Internal success milestones

All met. Phase 2 triggered.

  1. ML tau-b > 0.20 vs classical baseline — MET (0.271 vs 0.116)
  2. ML p-value < 0.001 — MET (p < 10-10)
  3. ≥3 candidate compositions with >20% simulated gain — MET (706)
  4. Cross-validated stability — MET (CV 0.289, 5-fold)
  5. Evidence Package reproducible — MET (66 notebooks on GitHub)

Original quantum-dependent milestones (tau-b lift ≥0.15, recall ≥15pp, variance reduction) were not met after 9 experiments. Milestones revised to ML-focused after honest evaluation. Full record in Notebooks 08–11. Model improved from RF (0.249) to ExtraTrees (0.271) in Notebooks 13–15.

Method

Classical baselines first. Ablation mandatory. Stability is everything.

The goal is not the most elaborate model. The goal is internal conviction that the orchestration actually improves decisions — before we spend a single dollar on external testing.

Evidence-led by design

All code, datasets, and results are public.

All code, datasets, notebooks, and results are public and fully reproducible.

Please also read our Honesty Note for complete context on the project journey and corrections made.

Next phase

Phase 2: External Validation

Internal milestones are met.

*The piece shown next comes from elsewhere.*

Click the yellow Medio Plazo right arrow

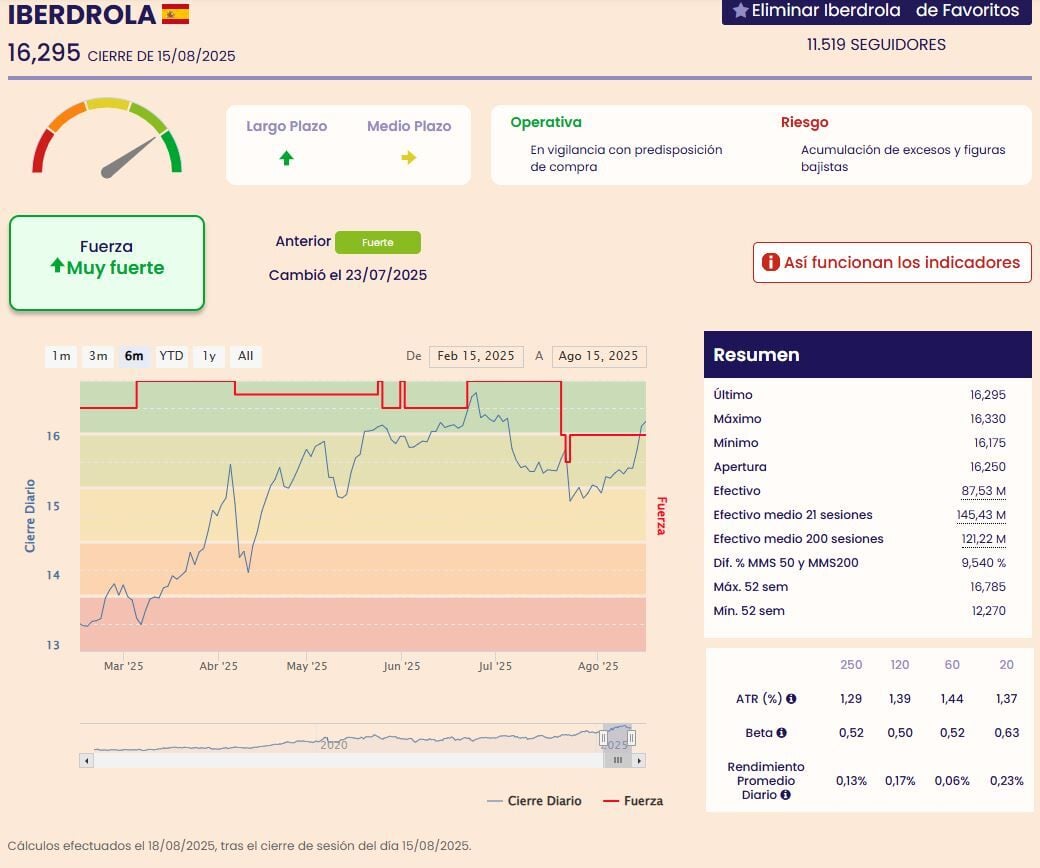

We are scoping a blinded, prospective, within-family validation with lab partners. Pre-registered test matrix, metadata template, and scope/non-claims note are published in the repository.

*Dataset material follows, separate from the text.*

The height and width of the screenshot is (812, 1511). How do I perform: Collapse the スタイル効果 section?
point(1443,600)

Prospective within-family validation

45-device blinded pilot: 3 composition families × 3 recipes (model-favored, baseline, negative control) × 5 replicates. Fixed stack, MPP tracking as primary endpoint, mandatory fabrication metadata. Two-partner structure preferred (fabrication + independent testing). Budget: $15K–$50K depending on scope.

Quantum R&D continues separately

Quantum composition encoding was a dead end (0/9 experiments). Real quantum chemistry (DFT+VQE) remains a research direction, not a gate.

We are compiling matter from first principles.

Rigorously, internally, and with zero hype.